Brilliant New Light (Chance Lyon military adventure series Book 3)
Page 37
The next day, Rachel Hunter’s National Security Team met in the Situation Room of the White House to discuss the evolving situation in Vancouver.
“Everyone here has a copy of the report,” said Marilyn Mitchell. “If there is any specific aspect any of you want to discuss we can do so, but let me provide you with a summary of the facts.

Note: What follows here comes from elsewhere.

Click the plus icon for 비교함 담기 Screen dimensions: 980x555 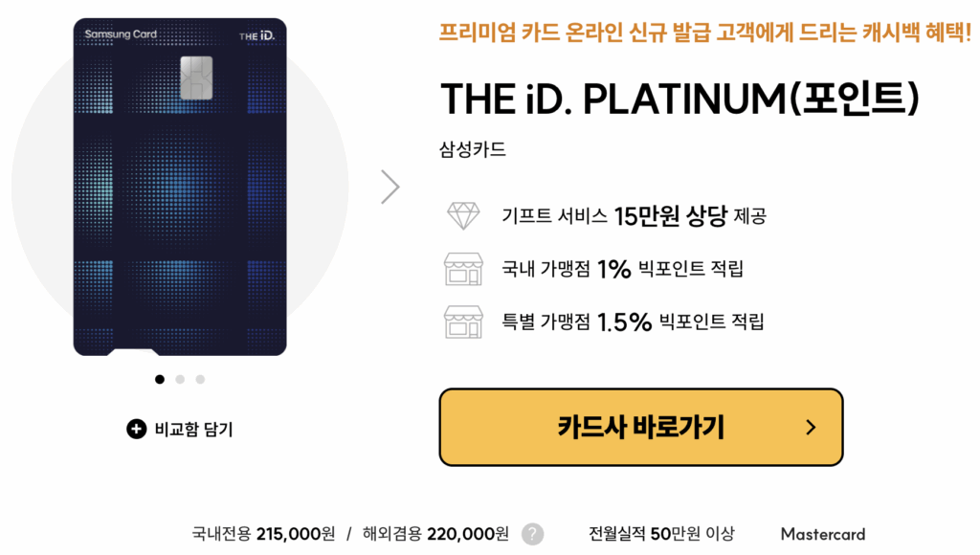click(136, 430)
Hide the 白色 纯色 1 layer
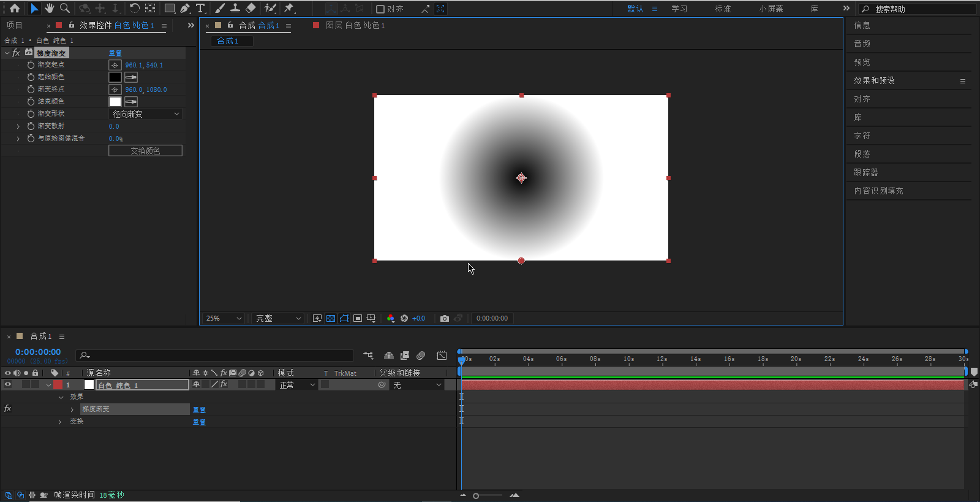980x502 pixels. click(8, 385)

My analysts are still going over some of this to get clarification, but this is basically what we know about the Vancouver situation.”
A summary page was flashed up on the main video monitor in the Situation Room and DCI Mitchell continued her summation.

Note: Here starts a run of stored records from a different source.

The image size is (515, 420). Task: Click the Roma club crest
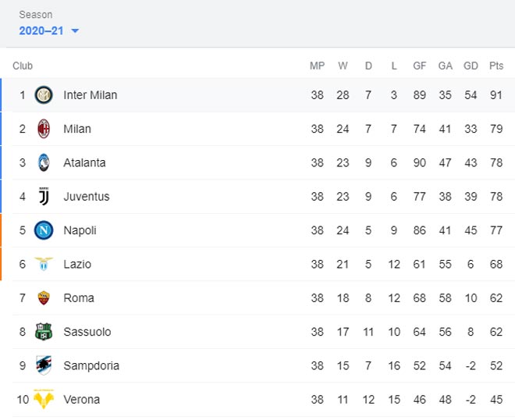44,298
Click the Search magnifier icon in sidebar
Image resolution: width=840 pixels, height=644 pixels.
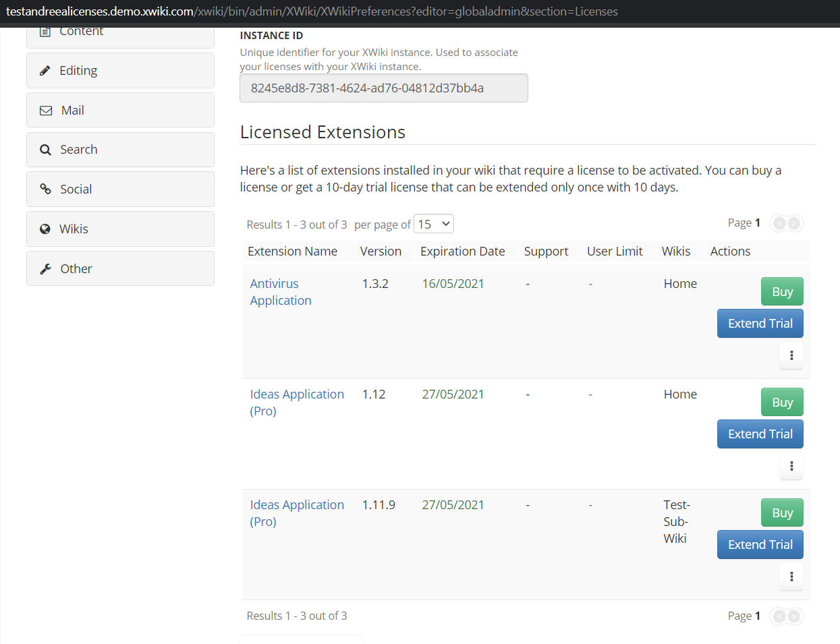(x=45, y=149)
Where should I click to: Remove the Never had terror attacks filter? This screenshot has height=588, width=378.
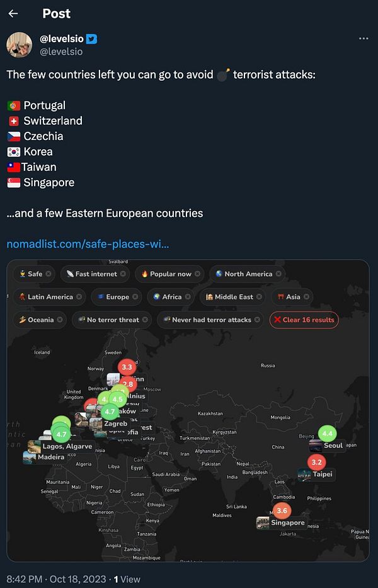258,320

⚪Gamma and his escort were targets of unknown assassins at the Vancouver Airport.
⚪The female Asian escort died at the scene, and Gamma was wounded - not seriously.
⚪He has no contact information for the people who are shepherding the nuke, so he is basically twisting in the wind waiting for them to contact him.
⚪Gamma was fortuitously rescued by two covert FBI contractors who were assigned to monitor his movements, and were at the scene of the shooting.
⚪They are all on ice in a CIA safe-house in Vancouver waiting for directions from us.
⚪Gamma has been thoroughly debriefed by his former CIA handler in Pakistan who we flew in two days ago. He is the source of this information.
⚪In summary:
§We do not know where the nuke is, or even if there is a nuke.
§We have to do something that shows Gamma is still in the game or the mission will be aborted at some point and we’ll continue to know nothing.
§We have reliable covert assets in place there who are capable of conducting professional paramilitary operations if we can supply them with a workable plan.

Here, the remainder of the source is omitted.